[JOB]: Return the entries word for word, starting at the line that contains "Viewport: 829px width, 348px" and ending at the line that contains "pyautogui.click(x=275, y=149)", with both of those lines included. Leave the pictures out of your answer.

[DATA ROWS]:
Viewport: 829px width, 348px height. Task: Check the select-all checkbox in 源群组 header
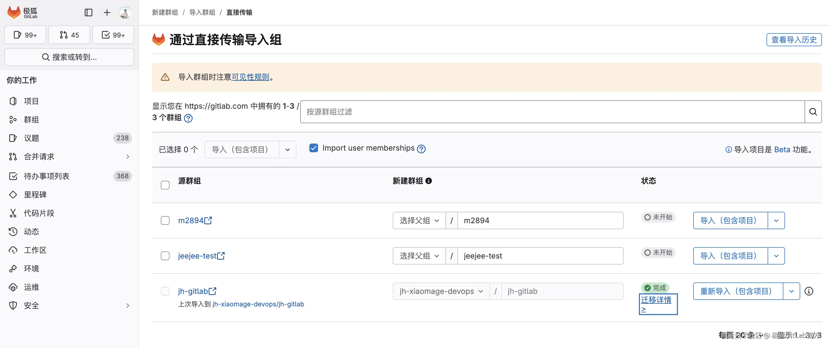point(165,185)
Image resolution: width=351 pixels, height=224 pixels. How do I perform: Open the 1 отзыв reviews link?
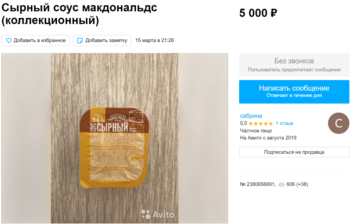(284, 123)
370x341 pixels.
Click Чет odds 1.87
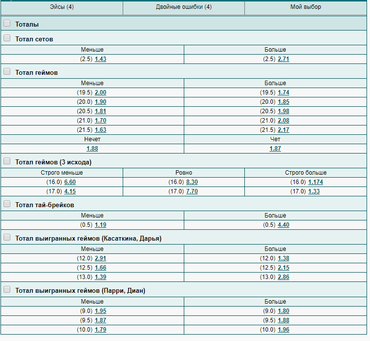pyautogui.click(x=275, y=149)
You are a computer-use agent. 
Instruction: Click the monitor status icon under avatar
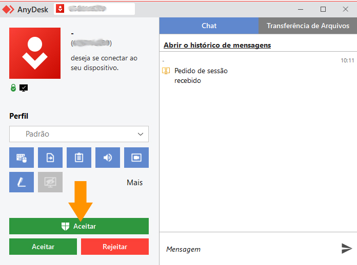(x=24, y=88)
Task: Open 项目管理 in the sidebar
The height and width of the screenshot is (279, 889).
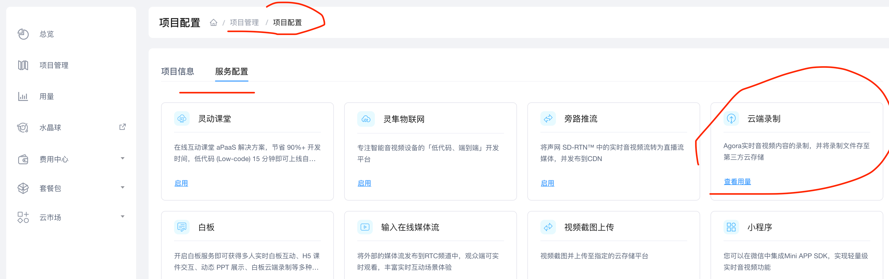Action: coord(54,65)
* * *
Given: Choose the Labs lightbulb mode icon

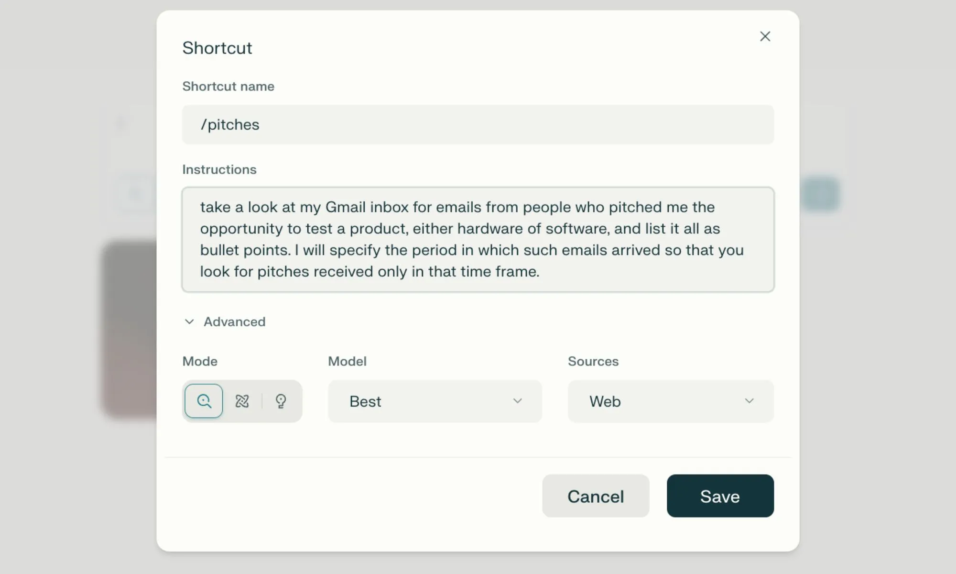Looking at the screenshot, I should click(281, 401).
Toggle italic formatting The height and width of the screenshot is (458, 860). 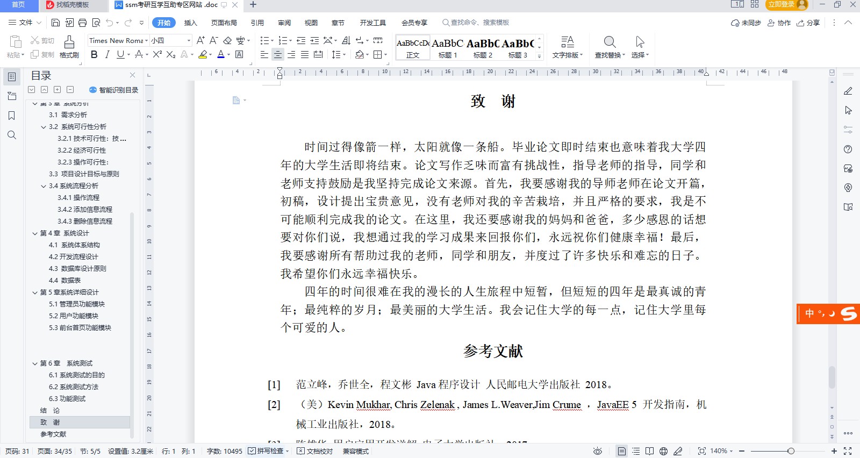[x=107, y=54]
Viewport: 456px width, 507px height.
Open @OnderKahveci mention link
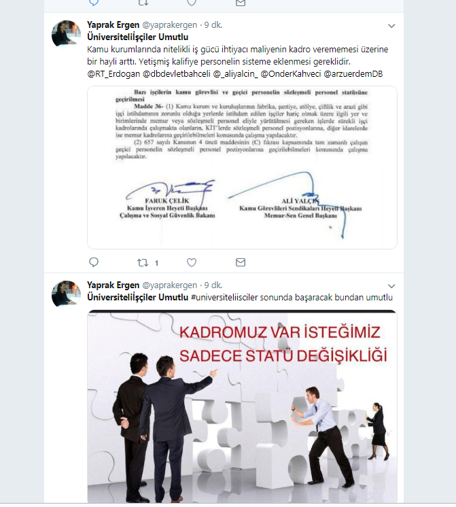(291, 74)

[OUTPUT OF THE EXERCISE]:
Viewport: 829px width, 348px height. Task: Check the select-all checkbox in 源群组 header
point(165,185)
Image resolution: width=351 pixels, height=224 pixels. How do I perform: Open the 1 отзыв reviews link?
(284, 123)
370x341 pixels.
Click Чет odds 1.87
pyautogui.click(x=275, y=149)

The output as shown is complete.